**WORK ORDER:**
Output the records that follow, keeping every line exactly as it is.

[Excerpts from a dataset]
================================

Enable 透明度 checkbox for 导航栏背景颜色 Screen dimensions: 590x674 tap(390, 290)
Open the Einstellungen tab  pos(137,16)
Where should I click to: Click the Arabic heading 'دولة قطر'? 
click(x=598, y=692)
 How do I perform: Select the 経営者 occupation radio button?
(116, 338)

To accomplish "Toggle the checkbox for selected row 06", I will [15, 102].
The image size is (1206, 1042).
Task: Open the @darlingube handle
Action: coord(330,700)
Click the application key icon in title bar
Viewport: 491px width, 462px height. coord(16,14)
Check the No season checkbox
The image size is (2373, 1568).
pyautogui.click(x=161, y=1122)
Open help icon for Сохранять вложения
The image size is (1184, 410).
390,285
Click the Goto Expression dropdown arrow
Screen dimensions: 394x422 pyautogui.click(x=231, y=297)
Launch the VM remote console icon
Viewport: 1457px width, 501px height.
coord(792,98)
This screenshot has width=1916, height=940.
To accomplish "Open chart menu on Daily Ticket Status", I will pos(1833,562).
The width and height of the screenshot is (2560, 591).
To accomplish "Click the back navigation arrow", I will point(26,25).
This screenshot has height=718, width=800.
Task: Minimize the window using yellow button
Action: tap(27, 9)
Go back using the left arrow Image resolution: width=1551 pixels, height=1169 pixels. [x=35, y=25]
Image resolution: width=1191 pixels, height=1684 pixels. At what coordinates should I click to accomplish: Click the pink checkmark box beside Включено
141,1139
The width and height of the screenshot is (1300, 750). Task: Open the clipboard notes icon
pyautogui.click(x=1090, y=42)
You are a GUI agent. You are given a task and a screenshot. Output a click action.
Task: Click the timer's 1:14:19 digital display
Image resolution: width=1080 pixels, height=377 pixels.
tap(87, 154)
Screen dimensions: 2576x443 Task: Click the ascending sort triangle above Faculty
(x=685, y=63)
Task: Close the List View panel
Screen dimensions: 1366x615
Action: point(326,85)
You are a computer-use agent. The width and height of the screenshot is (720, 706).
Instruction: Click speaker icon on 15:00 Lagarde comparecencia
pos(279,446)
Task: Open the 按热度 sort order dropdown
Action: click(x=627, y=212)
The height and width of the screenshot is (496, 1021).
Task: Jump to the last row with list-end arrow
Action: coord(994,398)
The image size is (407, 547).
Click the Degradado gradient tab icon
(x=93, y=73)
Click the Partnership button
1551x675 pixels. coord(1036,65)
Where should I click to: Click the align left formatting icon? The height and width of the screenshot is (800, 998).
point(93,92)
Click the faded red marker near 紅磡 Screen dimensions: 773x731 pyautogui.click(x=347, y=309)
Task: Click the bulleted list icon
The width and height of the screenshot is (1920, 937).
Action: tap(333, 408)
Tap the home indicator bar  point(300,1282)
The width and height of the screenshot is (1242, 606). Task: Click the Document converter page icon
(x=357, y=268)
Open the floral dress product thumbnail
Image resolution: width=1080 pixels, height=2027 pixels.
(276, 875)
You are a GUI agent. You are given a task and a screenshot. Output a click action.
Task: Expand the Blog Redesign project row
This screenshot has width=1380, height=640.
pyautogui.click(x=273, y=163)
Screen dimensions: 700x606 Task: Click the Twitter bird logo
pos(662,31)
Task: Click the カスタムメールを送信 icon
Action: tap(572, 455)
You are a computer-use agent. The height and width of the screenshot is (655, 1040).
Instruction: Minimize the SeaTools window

================================

**TASK RESPONSE:**
Enable 透明度 checkbox for 导航栏背景颜色 Screen dimensions: 590x674 tap(390, 290)
Open the Einstellungen tab  pos(137,16)
Where should I click to: Click the Arabic heading 'دولة قطر'? 
click(x=598, y=692)
 How do I perform: Select the 経営者 occupation radio button?
(116, 338)

To accomplish "Toggle the checkbox for selected row 06", I will [15, 102].
The image size is (1206, 1042).
Task: Open the @darlingube handle
Action: coord(330,700)
Click the application key icon in title bar
Viewport: 491px width, 462px height. coord(16,14)
Check the No season checkbox
The image size is (2373, 1568).
pyautogui.click(x=161, y=1122)
Open help icon for Сохранять вложения
The image size is (1184, 410).
390,285
Click the Goto Expression dropdown arrow
Screen dimensions: 394x422 pyautogui.click(x=231, y=297)
Launch the VM remote console icon
Viewport: 1457px width, 501px height.
coord(792,98)
This screenshot has width=1916, height=940.
To accomplish "Open chart menu on Daily Ticket Status", I will pos(1833,562).
The width and height of the screenshot is (2560, 591).
To accomplish "Click the back navigation arrow", I will point(26,25).
This screenshot has height=718, width=800.
Task: Minimize the window using yellow button
Action: tap(27, 9)
Go back using the left arrow Image resolution: width=1551 pixels, height=1169 pixels. [x=35, y=25]
Image resolution: width=1191 pixels, height=1684 pixels. At what coordinates should I click to accomplish: Click the pink checkmark box beside Включено
141,1139
The width and height of the screenshot is (1300, 750). Task: Open the clipboard notes icon
pyautogui.click(x=1090, y=42)
You are a GUI agent. You are given a task and a screenshot. Output a click action.
Task: Click the timer's 1:14:19 digital display
Image resolution: width=1080 pixels, height=377 pixels.
tap(87, 154)
Screen dimensions: 2576x443 Task: Click the ascending sort triangle above Faculty
(x=685, y=63)
Task: Close the List View panel
Screen dimensions: 1366x615
Action: point(326,85)
You are a computer-use agent. The width and height of the screenshot is (720, 706).
Instruction: Click speaker icon on 15:00 Lagarde comparecencia
pos(279,446)
Task: Open the 按热度 sort order dropdown
Action: click(x=627, y=212)
The height and width of the screenshot is (496, 1021).
Task: Jump to the last row with list-end arrow
Action: coord(994,398)
The image size is (407, 547).
Click the Degradado gradient tab icon
(x=93, y=73)
Click the Partnership button
1551x675 pixels. coord(1036,65)
Where should I click to: Click the align left formatting icon? The height and width of the screenshot is (800, 998).
point(93,92)
Click the faded red marker near 紅磡 Screen dimensions: 773x731 pyautogui.click(x=347, y=309)
Task: Click the bulleted list icon
The width and height of the screenshot is (1920, 937).
Action: tap(333, 408)
Tap the home indicator bar  point(300,1282)
The width and height of the screenshot is (1242, 606). Task: Click the Document converter page icon
(x=357, y=268)
Open the floral dress product thumbnail
Image resolution: width=1080 pixels, height=2027 pixels.
(276, 875)
You are a GUI agent. You are given a task and a screenshot. Output a click action.
Task: Expand the Blog Redesign project row
This screenshot has width=1380, height=640.
pyautogui.click(x=273, y=163)
Screen dimensions: 700x606 Task: Click the Twitter bird logo
pos(662,31)
Task: Click the カスタムメールを送信 icon
Action: tap(572, 455)
You are a computer-use agent. The height and width of the screenshot is (655, 1040).
Instruction: Minimize the SeaTools window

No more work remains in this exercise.